Beyond these advantages for most glaucoma patients, VR headsets may also improve accessibility to VF testing. Indeed, a small proportion of glaucoma patients are unable to perform regular testing due to positioning limitations, such as spinal or neurological conditions, including bedbound patients. In the present study, some subjects found the positioning for a slit-lamp examination difficult and instead performed their VF test in the dorsal decubitus position. This may offer a solution for bedbound patients to improve their access to comprehensive glaucoma care.
The present study has significant limitations. Its focus on patient comfort and acceptability means that the present study did not examine the test algorithm itself or its comparability with traditional devices. The small cohort of young, Caucasian, non-glaucomatous subjects may not be representative of a typically older group of glaucoma patients and precluded the use of more advanced analyses, such as regression analyses. Given the small number of subjects, this exploratory study relies on correlation tests and percentages, focusing on the reported subjective feedback. Nevertheless, this is in keeping with the numbers used in other acceptability studies, and ad hoc power analysis suggests a risk of Type I error of approximately 10% and a Type II error of 5%, which provides some reassurance regarding the reliability of the observed comfort ratings. Similarly, a proportion of the cohort were naïve to visual field testing. Although Chew et al. reported that anxiety tends to decrease with increased test experience [
6], it may also be speculated that the low-stakes experimental setting could have made the test less stressful and, therefore, more comfortable. Finally, the absence of a comparison with a traditional VF device restricts the generalization of the present observations.

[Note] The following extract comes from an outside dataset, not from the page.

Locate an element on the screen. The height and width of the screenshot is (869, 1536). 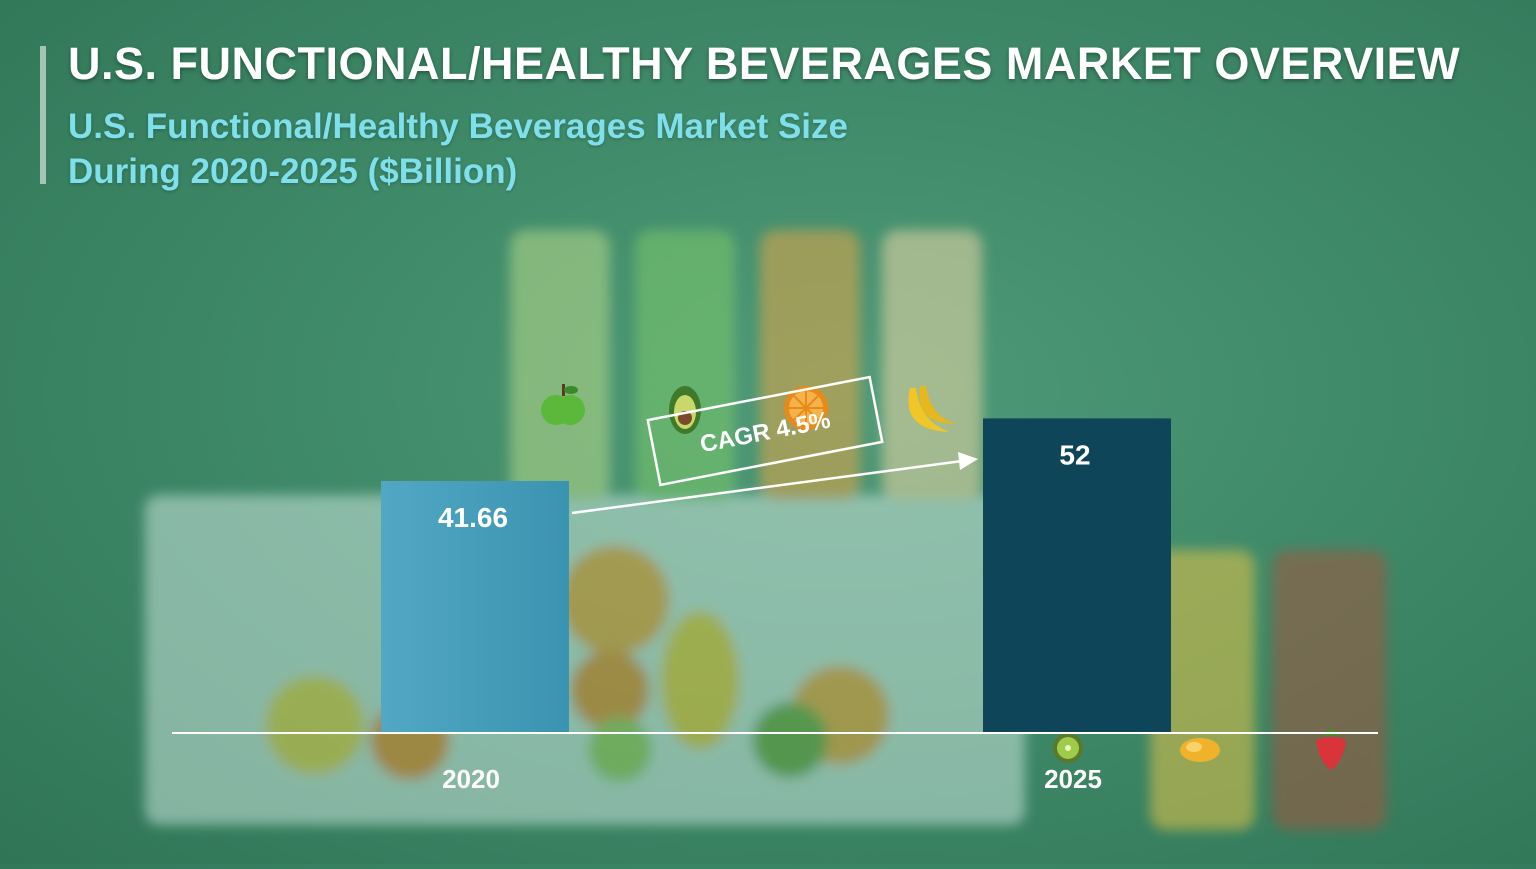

In conclusion, the present study suggested that VF testing using a VR headset is well tolerated and accepted, with high levels of self-reported comfort and only a few limited mild side effects. While all subjects welcomed the opportunity to perform clinical tests from home, over a third expressed a preference for supervision. More research is warranted to determine the value of home testing in the context of glaucoma care, and to confirm the acceptability of VR VF more specifically in a cohort of elderly and glaucomatous patients. Nevertheless, VR VF monitoring either at home or in clinical settings might be a promising solution for a more comfortable, accessible, and personalized approach in glaucoma care, notably in patients whose general health may preclude regular monitoring. Additionally, real-time eye tracking correlated well with traditional reliability markers, suggesting potential clinical value.